| Text shown |
Making coal green
To address global warming, we're going to do something that may surprise the save-the-planet camp: burn more fossil fuel less efficiently. Big oil will prosper.
It's official: Global warming is a Republican party issue, too, now that the Bush Administration has acknowledged its gravity. So something will be done. But what? To address global warming, we're going to do something that may surprise many in the save-the-planet camp: burn more fossil fuel less efficiently. Big oil will prosper. So will Saudi Arabia.
Fossil fuels--hydrocarbons--are part hydrogen, part carbon. Both elements burn nicely. Your charcoal barbecue burns pure carbon; the Space Shuttle's main engine burns pure hydrogen. The carbon, which becomes carbon dioxide when you burn it, is what the climate models link to global warming.
Natural gas contains relatively more hydrogen and less carbon; that's why greens like it more than other fossil fuels. Over half of the heat from a methane-gas flame comes from the hydrogen. About 80% of the heat in coal comes from the carbon. Oil is in the middle.

| Data for analysis |
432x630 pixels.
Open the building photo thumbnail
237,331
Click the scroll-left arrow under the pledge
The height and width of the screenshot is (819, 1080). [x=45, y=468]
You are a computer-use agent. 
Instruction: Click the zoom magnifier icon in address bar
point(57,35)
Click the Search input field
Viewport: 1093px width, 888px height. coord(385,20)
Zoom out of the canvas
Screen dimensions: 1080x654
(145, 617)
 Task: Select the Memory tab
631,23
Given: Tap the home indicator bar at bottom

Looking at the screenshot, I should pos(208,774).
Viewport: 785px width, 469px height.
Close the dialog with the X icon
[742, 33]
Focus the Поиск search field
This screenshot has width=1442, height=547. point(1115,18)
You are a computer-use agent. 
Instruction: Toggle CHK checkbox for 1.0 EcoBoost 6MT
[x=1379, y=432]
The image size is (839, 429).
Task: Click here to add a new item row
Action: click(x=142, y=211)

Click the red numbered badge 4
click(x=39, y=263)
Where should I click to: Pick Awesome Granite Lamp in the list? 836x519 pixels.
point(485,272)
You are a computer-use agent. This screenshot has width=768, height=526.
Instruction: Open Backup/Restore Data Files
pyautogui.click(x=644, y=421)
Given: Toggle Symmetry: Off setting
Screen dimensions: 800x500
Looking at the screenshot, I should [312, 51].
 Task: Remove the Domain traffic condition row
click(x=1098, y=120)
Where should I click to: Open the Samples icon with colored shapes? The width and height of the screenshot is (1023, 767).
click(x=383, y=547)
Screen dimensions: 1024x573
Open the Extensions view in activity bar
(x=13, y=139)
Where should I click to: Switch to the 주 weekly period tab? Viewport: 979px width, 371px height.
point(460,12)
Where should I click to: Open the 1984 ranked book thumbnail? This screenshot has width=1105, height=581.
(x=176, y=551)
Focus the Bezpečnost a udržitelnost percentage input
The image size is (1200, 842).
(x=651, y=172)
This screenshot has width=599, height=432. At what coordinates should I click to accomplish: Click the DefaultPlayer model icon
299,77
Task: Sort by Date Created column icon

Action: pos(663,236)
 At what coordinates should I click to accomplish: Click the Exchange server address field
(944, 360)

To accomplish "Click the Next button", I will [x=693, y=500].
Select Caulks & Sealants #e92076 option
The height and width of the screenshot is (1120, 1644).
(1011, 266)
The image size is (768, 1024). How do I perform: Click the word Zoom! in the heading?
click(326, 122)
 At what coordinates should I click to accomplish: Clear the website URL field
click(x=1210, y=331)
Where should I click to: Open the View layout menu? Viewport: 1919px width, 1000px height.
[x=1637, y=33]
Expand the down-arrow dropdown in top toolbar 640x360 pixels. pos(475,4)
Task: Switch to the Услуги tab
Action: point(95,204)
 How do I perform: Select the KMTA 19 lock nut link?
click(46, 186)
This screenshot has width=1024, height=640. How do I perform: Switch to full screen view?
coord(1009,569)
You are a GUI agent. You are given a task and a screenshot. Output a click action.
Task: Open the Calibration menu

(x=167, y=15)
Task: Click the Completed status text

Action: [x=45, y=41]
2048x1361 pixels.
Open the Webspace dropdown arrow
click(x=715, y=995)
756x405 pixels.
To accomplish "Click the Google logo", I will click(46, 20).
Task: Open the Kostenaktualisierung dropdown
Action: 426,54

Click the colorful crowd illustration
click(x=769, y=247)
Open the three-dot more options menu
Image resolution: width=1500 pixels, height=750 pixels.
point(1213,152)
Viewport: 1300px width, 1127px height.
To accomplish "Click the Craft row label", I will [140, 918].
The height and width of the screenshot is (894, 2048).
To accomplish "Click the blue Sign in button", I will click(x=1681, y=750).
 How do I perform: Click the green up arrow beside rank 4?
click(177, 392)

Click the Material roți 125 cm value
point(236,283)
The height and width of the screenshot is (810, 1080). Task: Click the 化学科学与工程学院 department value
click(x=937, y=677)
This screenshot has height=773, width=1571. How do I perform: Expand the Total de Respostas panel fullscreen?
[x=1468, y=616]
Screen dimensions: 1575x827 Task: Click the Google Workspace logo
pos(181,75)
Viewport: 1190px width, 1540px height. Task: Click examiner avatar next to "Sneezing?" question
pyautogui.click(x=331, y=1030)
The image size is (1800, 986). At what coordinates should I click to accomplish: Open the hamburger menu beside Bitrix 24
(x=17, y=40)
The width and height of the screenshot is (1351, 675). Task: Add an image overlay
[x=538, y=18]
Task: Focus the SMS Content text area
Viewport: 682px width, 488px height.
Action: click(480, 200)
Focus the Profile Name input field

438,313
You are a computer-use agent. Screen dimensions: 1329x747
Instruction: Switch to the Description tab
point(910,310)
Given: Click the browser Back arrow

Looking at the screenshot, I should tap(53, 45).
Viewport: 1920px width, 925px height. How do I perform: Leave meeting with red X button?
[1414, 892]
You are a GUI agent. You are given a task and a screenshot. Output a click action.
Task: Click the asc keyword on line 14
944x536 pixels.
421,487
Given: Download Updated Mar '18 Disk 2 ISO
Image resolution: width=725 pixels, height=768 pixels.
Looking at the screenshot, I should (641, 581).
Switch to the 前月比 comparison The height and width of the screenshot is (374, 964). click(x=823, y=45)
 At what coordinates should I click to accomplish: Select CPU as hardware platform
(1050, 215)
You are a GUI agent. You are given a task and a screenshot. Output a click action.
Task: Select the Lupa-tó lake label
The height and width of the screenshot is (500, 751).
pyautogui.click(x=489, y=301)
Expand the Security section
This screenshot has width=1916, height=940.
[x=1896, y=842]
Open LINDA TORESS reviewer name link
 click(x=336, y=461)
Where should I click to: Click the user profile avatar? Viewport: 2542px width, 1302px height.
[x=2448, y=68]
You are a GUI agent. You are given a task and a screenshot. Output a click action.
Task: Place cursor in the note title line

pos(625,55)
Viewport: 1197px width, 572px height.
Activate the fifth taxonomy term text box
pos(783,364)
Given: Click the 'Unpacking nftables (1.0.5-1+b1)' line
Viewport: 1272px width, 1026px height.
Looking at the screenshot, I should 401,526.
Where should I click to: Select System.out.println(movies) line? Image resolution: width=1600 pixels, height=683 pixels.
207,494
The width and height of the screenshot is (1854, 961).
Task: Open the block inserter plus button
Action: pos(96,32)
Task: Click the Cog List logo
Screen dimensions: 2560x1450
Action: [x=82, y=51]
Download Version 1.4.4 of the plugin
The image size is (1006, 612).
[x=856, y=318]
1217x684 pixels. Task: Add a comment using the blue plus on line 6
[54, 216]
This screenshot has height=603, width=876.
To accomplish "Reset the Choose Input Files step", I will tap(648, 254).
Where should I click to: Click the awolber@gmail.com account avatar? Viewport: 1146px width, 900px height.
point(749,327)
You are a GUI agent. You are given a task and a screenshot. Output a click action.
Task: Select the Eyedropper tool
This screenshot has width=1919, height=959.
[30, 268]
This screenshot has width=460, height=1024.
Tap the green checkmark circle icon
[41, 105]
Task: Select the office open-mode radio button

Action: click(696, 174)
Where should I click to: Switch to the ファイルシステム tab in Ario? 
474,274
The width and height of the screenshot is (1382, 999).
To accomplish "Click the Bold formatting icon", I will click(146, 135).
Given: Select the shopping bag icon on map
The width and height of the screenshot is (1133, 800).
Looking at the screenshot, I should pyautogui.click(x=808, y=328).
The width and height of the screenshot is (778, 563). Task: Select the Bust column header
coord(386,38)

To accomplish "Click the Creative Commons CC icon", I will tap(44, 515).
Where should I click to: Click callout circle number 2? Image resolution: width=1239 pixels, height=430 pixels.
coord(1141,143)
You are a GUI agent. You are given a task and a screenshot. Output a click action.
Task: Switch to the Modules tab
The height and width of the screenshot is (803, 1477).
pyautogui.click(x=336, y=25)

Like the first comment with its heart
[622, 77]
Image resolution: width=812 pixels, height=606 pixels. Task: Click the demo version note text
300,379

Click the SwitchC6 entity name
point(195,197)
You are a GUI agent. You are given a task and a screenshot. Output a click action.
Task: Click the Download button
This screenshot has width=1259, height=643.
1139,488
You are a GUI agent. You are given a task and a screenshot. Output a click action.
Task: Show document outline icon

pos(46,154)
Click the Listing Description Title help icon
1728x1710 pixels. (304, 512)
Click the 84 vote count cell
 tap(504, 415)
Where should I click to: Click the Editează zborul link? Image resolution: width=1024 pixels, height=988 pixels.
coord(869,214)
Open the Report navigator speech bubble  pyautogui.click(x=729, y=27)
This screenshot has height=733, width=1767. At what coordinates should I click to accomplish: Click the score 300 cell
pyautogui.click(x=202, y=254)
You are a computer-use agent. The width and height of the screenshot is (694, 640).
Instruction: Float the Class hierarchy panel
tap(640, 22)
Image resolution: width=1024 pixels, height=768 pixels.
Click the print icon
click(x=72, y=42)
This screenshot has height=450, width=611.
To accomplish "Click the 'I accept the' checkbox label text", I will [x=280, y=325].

| Your tasks |
**1.** Summarize the article on making coal green in two sentences.
**2.** Extend the article on making coal green, picking up after its final sentence.
The material was taken from a separate source.

| Answers in order |
**1.** Now that the Bush Administration has acknowledged the gravity of global warming, the article predicts that the response will be to burn more fossil fuel less efficiently, which will benefit big oil and Saudi Arabia. It explains that fossil fuels are part hydrogen and part carbon, that climate models link the carbon to global warming, and that natural gas gets over half its heat from hydrogen while coal gets about 80% of its heat from carbon.

**2.**
One way to burn hydrocarbons without raising carbon dioxide concentrations in the atmosphere is to burn first, then suck the carbon back out of the air--by growing new trees, for example, or by seeding the oceans with iron to promote massive new growth of algae. If things go right, the new green plants will get buried, and in the fullness of geological time, turn into new coal--call it recycling. This is the cheapest approach and the greenest, too, but it doesn't curb energy consumption. And, if the truth be told, many environmental activists are as determined to curb energy consumption as such as they are to curb carbon emissions.
A second option is to strip the carbon from the fuel before you burn it. Most fuel cells depend on "reformers" that do just that. Most current reformers dump the stripped-out carbon into the air as carbon dioxide, but other processes leave the carbon behind as a solid residue. That takes care of carbon emissions all right--roughly speaking, such a fuel cell starts with methane, extracts the hydrogen and then returns coal to the ground. But this also costs about 50% of the heating value of the original gaseous fuel.
We might eventually displace some coal when we find an economical way to liquefy natural gas; making it easier to transport. But it won't be a lot of coal, and the carbon reductions would be modest in any event. Every other alternative on the low-carbon diet plan entails a significant energy overhead, too. Scrubbing huge amounts of carbon dioxide out of smokestacks and tailpipes isn't easy and can't be done without sharply reducing efficiency. We already pay significant efficiency overhead for the scrubbers that remove comparatively tiny amounts of sulfur dioxide from coal plant smokestacks and for the catalytic converters that remove comparatively tiny amounts of nitrogen oxide pollutants from tailpipes.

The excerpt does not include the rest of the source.